Referandum iptal olur mu?
Servet Avcı 01 Ocak 1970
16 Nisan'da yapılacak olan referandumun iptal edilebileceği iddiası son zamanlarda daha fazla dile gelmeye başladı… Özellikle muhalefet 'hayır' oylarının daha yüksek seyrettiğini gören ve süre daraldıkça bu gidişi değiştiremeyen siyasî iktidarın bu yola başvurabileceğini gündeme getiriyor…
Demokrasi tarihimizde herhangi bir seçimin ertelendiğine veya iptal edildiğine dair örnek yok… Bunun şimdiye kadar gerçekleşmemiş olması bundan sonra da olmayacağı anlamına gelmez elbette… Çünkü bu iktidar 'sonuç alma' uğruna bu tür gelenekleri korumayı umursayacak bir yapıda değil… Yani referandum iptal edilirse de çok şaşırmamak lâzım…
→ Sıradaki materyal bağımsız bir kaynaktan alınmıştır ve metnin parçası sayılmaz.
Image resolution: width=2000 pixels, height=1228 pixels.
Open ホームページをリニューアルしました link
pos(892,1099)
Yine de iptal ihtimali çok kuvvetli değil… Süre azaldı ve ondan daha önemlisi eğer iptal söz konusu olursa milletin bunu 'kaçmak' olarak değerlendireceği muhakkak… Dolayısıyla bunun göze alınamayacak derecede bir siyasî maliyeti olacak…
İptal, 2002'den bu yana 14'te 14 yapmış siyasî iktidarın 'seçimden kaçması' olarak yorumlanacak ve büyü bir anlamda bozulacak… Ayrıca işin 'destekçiler' boyutu var… Mevcudiyetini 'iktidarın korunaklı alanı'nda sürdüren ve tabanıyla karşı karşıya gelme riskine rağmen bütün siyasî yatırımını 'evet'e yapan başka parti yönetimleri de zorda kalacak…
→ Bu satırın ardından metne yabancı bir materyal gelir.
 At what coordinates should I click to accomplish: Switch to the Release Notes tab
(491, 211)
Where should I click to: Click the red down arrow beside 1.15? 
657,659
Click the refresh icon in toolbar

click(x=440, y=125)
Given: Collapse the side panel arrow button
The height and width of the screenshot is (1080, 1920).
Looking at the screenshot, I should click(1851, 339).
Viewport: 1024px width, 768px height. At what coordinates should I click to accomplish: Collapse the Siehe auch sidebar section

"Onlar kimin umurunda… Önemli olan statükonun korunması" denilebilir… Zincirlemeye dönüşme ihtimali olan yenilgileri görmektense 'iptal' mâkul bir seçenek gibi görülebilir… Bunların hepsi ihtimal ama yine de artık son tura girilirken bu ihtimal azalıyor…
***
Muhalefet çok şikâyetçi… Televizyonların ve sürekli 'evet' diyenlere açık olduğunu, 'hayır' diyenlerin seslerinin bastırıldığını, salon verilmediğini, verilen salonların iptal edildiğini biliyoruz ve toplum da biliyor…
Bu seçim farklı bir seçim… İfade ettiğimiz ayrımcılıkların bir handikap olmadığı, 'hayır' lehine sonuç ürettiğini göreceğiz…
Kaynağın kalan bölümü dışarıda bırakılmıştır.